For your second example, we have a plane in $\mathbb R^4$ spanned by $(1,0,\sqrt3,1/2)^T$ and $(1,\sqrt3,0,-1)^T$. Now we need a system of two equations, which we can find by solving the corresponding system of unknowns or by finding a pair of linearly-independent vectors that are orthogonal to these. Not seeing anything obvious off the bat, we find their orthogonal complement by row-reducing $$\begin{bmatrix}1&0&\sqrt3&\frac12\\1&\sqrt3&0&-1\end{bmatrix} \to \begin{bmatrix}1&0&\sqrt3&\frac12 \\ 0&1&-1&-\frac{\sqrt3}2\end{bmatrix}.$$ Using the method described here, we can read from this that $(\sqrt3,-1,-1,0)^T$ and $(1,-\sqrt3,0,-2)^T$ span the null space, which corresponds to the system $$\begin{align} \sqrt3x-y-z&=0 \\ x-\sqrt3y-2w&=0.\end{align}$$ These aren’t the same equations that you got, but the two systems are equivalent, which I’ll leave for you to verify.
The above can be generalized in two interesting ways. First, we can do the same thing for flats, i.e., affine subsets of $\mathbb R^n$. These can be defined by systems of inhomogeneous systems of linear equations, or as cosets of subspaces of $\mathbb R^n$, i.e., as the set of vectors $\mathbf w+\mathbf v$, where $\mathbf w$ is some fixed vector and $\mathbf v$ ranges over all elements of some subspace $V$. Passing to homogeneous coordinates, we can identity elements of $\mathbb R^n$ with lines through the origin in $\mathbb R^{n+1}$†, so that affine sets in $\mathbb R^n$ map to distinct subspaces of $\mathbb R^{n+1}$, and the above discussion can be applied.

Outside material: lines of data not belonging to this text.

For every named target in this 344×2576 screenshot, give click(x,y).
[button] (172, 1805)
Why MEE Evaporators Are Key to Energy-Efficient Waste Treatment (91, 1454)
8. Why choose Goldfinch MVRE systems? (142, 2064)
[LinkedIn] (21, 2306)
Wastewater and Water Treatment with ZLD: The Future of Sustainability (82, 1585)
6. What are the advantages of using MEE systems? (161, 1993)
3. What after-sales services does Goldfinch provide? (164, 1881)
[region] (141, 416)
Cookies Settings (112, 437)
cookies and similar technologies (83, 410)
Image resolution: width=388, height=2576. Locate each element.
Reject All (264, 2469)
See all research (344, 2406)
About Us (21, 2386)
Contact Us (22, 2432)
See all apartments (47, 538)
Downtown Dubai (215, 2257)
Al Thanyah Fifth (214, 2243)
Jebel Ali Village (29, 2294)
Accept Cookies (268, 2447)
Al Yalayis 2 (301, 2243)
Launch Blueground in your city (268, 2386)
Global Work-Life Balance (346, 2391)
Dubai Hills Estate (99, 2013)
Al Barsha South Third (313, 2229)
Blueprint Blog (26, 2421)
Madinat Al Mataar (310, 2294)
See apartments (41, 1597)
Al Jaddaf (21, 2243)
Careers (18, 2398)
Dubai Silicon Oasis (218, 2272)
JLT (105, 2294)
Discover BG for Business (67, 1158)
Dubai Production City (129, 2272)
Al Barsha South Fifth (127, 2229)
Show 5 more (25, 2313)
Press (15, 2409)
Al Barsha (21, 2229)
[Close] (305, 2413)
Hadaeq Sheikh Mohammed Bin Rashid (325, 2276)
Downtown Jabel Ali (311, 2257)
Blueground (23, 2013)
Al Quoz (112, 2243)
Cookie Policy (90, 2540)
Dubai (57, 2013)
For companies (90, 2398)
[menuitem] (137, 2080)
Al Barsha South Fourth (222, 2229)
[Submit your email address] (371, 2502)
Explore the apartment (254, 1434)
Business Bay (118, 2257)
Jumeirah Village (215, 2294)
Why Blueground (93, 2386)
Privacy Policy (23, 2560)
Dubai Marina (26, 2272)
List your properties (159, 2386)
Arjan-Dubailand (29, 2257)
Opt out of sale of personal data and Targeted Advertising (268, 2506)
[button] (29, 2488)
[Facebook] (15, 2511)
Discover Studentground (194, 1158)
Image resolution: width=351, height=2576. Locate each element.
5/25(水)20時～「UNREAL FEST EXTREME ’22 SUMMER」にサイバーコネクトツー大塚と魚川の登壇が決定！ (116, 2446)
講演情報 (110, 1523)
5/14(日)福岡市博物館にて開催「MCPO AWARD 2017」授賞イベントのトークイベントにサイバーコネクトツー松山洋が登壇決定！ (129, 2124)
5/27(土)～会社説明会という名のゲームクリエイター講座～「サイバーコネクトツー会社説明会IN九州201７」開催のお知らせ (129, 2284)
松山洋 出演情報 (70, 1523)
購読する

Generalizing a different way, we can work in any vector space $\mathbf V$ over a scalar field $\mathbb K$. The spanning-set representation is unchanged, but we need to do something different for the intersection representation. Since we’re not working with tuples of scalars any more, and haven’t even mentioned any particular a basis of $V$, so we can’t just write a system of linear equations that define the subspace $W$. We can, however, use the dual space $V^*$ of linear functionals $\varphi:V\to\mathbb K$. We can then choose a set of elements $\mathbf\alpha_i$ of $V^*$ such that $W$ is the solution set of the system of equations $\mathbf\alpha_i[\mathbf x]=0$. With an appropriate choice of bases for $V$ and $V^*$, these become the homogeneous linear equations in the coordinates of $\mathbf x$ with which you’re familiar.
Finally, there’s no particular reason to restrict join to operate only on vectors (points) and meet to operate only on hyperspaces. These operations can be generalized in obvious ways to operate on any collection of affine subsets of $\mathbb R^n$.
† Strictly speaking, it’s really $\mathbb R^{n+1}\setminus\{0\}$, but that’s not an important detail here.